People in the South West will be hit hard by the Government’s austerity measures outlined in today’s Comprehensive Spending Review, according to the South West TUC.
The South West already receives 9% less government spending than the UK average but on top of that the region faces particular challenges because of its elderly population, rural setting, lack of afford housing, low income levels and high proportion of people in part-time jobs.
The above inflation rise in rail fares, the 25% cut in local authority funding, the axing of the Agricultural Wages Board, the thousands of civil service jobs lost, the cuts to the defence budget, the £18bn reduction in welfare spending - the list of hits that mean the South West will suffer in particular goes on and on.
John Drake, chair of South West TUC, said: ‘The Government’s cuts programme is a political choice, not an economic necessity. It is a programme which will make the South West a more unequal region and lead to high unemployment and weak growth.
‘We think the emphasis should be on fair tax and policies that promote growth. There are positive choices a Government committed to fairness could make.
‘The great myth in this debate is the more that you cut, the quicker you reduce the deficit.
‘The biggest contribution to reducing the deficit in any conceivable plan comes from economic growth. It’s a hard-working country that can generate the tax that can fill the deficit gap, that can create the jobs that a lost generation of young people need, and that can meet the challenges that we face as a society - from moving to a low-carbon economy to eliminating child poverty.

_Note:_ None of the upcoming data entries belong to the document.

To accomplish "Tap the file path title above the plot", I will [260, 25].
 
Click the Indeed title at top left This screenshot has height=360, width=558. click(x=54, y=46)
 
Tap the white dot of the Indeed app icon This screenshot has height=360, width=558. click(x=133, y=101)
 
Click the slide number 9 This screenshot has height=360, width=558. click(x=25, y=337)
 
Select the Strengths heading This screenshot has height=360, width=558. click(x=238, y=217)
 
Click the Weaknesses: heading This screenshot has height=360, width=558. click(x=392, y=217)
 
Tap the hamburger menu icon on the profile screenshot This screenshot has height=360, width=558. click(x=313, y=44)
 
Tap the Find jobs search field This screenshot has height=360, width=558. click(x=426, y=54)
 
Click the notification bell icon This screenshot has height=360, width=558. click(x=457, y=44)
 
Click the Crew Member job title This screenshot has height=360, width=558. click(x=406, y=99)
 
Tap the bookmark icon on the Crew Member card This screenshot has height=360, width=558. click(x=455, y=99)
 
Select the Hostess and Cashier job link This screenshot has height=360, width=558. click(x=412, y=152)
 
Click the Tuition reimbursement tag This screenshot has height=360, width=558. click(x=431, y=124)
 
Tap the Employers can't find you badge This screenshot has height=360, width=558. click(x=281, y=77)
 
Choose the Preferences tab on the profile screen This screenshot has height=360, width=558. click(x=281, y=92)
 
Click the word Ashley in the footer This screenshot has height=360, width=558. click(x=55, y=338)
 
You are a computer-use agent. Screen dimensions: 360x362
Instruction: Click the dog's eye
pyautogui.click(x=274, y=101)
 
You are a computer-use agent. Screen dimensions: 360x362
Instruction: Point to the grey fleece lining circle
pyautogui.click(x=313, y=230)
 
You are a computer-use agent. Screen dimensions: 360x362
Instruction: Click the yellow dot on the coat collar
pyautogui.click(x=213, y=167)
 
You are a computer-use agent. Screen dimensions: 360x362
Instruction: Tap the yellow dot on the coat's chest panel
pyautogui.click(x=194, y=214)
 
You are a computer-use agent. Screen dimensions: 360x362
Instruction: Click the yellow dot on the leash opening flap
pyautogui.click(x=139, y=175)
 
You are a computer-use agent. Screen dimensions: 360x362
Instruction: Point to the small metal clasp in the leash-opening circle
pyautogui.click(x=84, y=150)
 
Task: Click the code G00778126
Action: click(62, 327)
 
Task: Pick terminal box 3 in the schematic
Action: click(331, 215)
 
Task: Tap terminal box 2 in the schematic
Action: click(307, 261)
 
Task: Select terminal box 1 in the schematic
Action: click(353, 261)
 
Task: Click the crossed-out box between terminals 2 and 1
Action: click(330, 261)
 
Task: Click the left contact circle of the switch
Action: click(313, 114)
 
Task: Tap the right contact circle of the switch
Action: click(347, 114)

‘The Government has made a political choice and it’s our democratic duty to wage the strongest political campaign of our lifetimes for a change of course.’
John McInally, Bristol-based vice-president of the Public and Commercial Services Union, said: ‘These cuts are neither necessary, nor essential. They will devastate jobs, services and communities in the South West.
‘At the same time, not everybody is suffering the same. £7bn is being paid in bonuses to a few thousand people in the City of London.
‘The real driver is not economics, but ideology. This government of millionaire sees this as a once in a generation opportunity to dismantle public services and the welfare state in a programme that is intended to squeeze every last drop of profit out of them.
‘We will organise in our workplaces and in our communities across the South West to oppose these cuts.’
Other comments:
Stuart Fegan, senior organiser for the GMB union’s South West Area Office, said: ‘This CSR is the biggest economic gamble with our future that we’ve ever seen. The South West is particularly reliant on public sector employment and we also have some of the most economically deprived areas which rely on services provided by the public sector.
‘This CSR is ideologically driven and not by necessity. It doesn’t appear to be a fair budget but will hit the poorest hardest.
‘Everyone knows that the bankers created this economic situation and yet the Government seems to have found it easiest to focus on the poorest and the most vulnerable, and harder to target the very rich and the bankers.
‘It would have been a just and fair budget if it had targeted the rich who can bear the cuts better than the poor.
‘We are up for hard times ahead.’
Andy Woolley, South West Regional Secretary of the National Union of Teachers, the largest teachers’ union, said: ‘The cuts announced in the Government’s spending review are a retrograde step and will have a devastating impact on vital public services, including education.
‘The Government may talk about protecting schools, but schools are not protected and nor are local authorities. Attacks are already being made on additional education funding outside of the core schools budget, with vital frontline services to schools already under threat. There will be a total real reduction in the education department’s spending of 3% by 2014 -15.
‘In the South West region we are getting reports from virtually every local authority that because the Coalition is restricting their spending there will be cuts to services that support schools and the schools will now have to pay for these services themselves without the benefit of economies of scale.
‘Amongst the other services being hit are special needs provision for pupils who, in many cases, have the most need if they are to succeed in life and gain employment rather than being dependent on benefits. As with many cuts these are false economies which will have cost implications in the longer term.
‘Teachers are also faced with a pay freeze and cuts to pensions which mean they have to work longer for less. Teachers will see this as a long way short of the ‘gold standard’ George Osborne describes.
‘The Chancellor’s speech today leaves a lot of key questions unanswered. It is still not clear whether the pupil premium is new money, or if the funding for Sure Start is protected in real terms. Even in relation to school funding, to say that per pupil funding will be maintained in ‘cash terms’ points towards a per pupil cut in funding in real terms. The Chancellor will need to reassure parents and teachers on this point.
‘There are alternatives to the cuts outlined by the Chancellor which would not damage the country’s existing social fabric and future well being. Education spending, like all public sector spending, is an investment in our future.’